Why? more human productivity by less waiting before the patch is declared done?

I was more thinking of faster smoke turnaround times when I wrote
that, but sure, not having to wait for several hours (yes, really),
for "make test" makes for much more rewarding debugging.

This timeout feature sounds like it should be an ENV var for Test::More and the watchdog feature copied from test.pl into Test::More.

Whatever works. Now it seems like the pieces of the solution exist
(well, most of them, anyway), but they are rather haphazardly
distributed.

Whose timeout is this? harness process or .t process? If the timeout fires, it means there was a hang right?
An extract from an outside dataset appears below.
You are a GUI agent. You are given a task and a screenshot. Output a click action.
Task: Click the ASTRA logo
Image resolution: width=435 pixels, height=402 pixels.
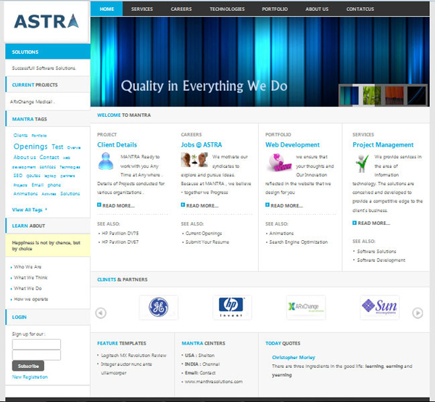pyautogui.click(x=46, y=21)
Well, that is one of the design problems (whose timeout it is). If it
is the harness (or, in fact, TEST, even "minitest" contains evil
tests), then the timeout can be better monitored. But still it is not
trivial: if the watchdog is a forked-off process off of harness/TEST,
how does the main harness/TEST know for certain the timeout
interrupted the test?

A curated list of tests would be best. Since "minitest" is used, why not call it "fasttest"? I take minitest and add porting/*.t to the list for "base/*.t comp/*.t cmd/*.t run/*.t io/*.t re/*.t opbasic/*.t op/*.t uni/*.t perf/*.t pragma/*.t porting/*.t" as the harness args. As my wild ass guess 95% of test failures are in comp, op and
porting. Maybe toss in B/Concise too.

Some of those tests are in fact of the "very very bad' category. E.g.
t/re/uniprops.t is a horrible grinder in slower systems. See
http://code.activestate.com/lists/perl5-porters/214852/

I don't like "fasttest" idea since it's not really about running the
whole test suite "fast" (make minitest is good enough for such
purpose), but more about making certain outliers don't hog the testing
resources.

Don't like curation, either, because oftentimes an innocuous change
"over here" can cause a slowdown "over there". In other words, the
list would be quickly out of date. Much better to notice that "hey,
why are all these tests suddenly taking more than X minutes, they used
to run in seconds".

Maybe the default should still be "no watchdog", given that vast
majority of current systems can handle even evil nasty tests in less
than a minute. But, say, if the watchdog env var is set (therefore
being an explicit choice), then interrupt any test after that many
seconds. And if a test has only produced "ok" results up to the
moment of its interruption, do not call it "failed" but "timeouted".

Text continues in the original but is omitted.